::: DATASET :::

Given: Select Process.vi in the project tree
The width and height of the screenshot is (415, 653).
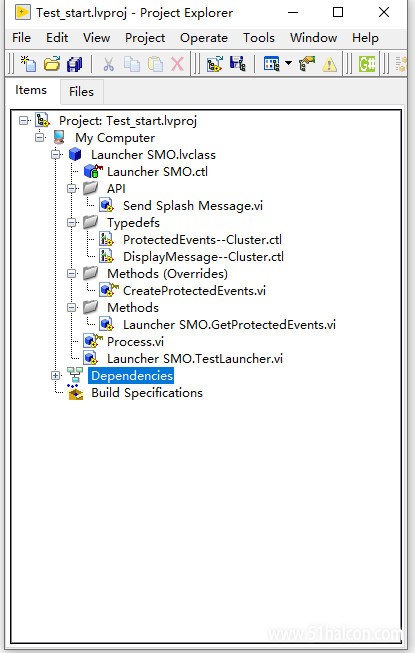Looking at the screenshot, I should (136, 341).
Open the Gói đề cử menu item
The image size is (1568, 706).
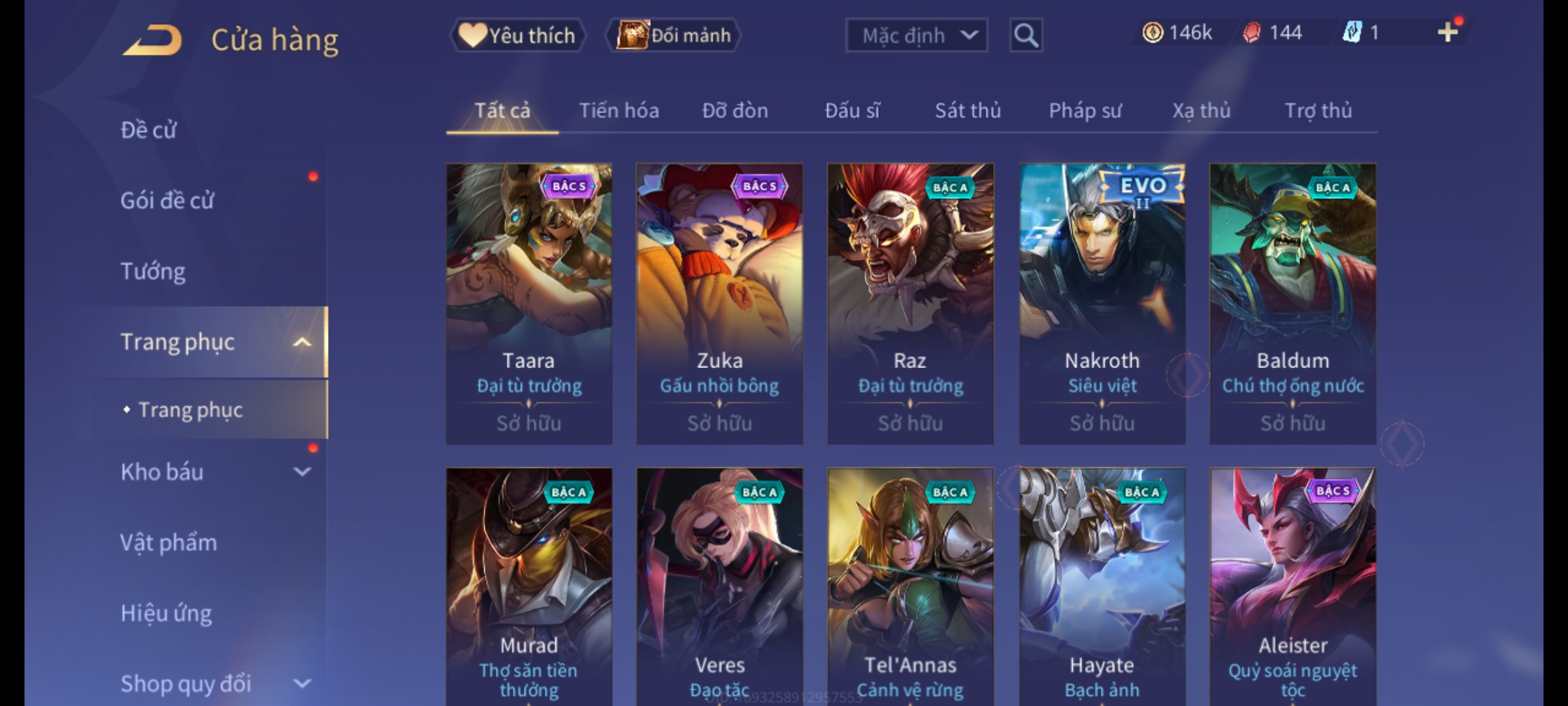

:::

_WORK TO BE COMPLETED_
Print exactly, and only, the lines from the one with "Open the Gói đề cử menu item" through the last line of the listing above. No pictures belong in the copy.

_WRITTEN RESPONSE_
Open the Gói đề cử menu item
The image size is (1568, 706).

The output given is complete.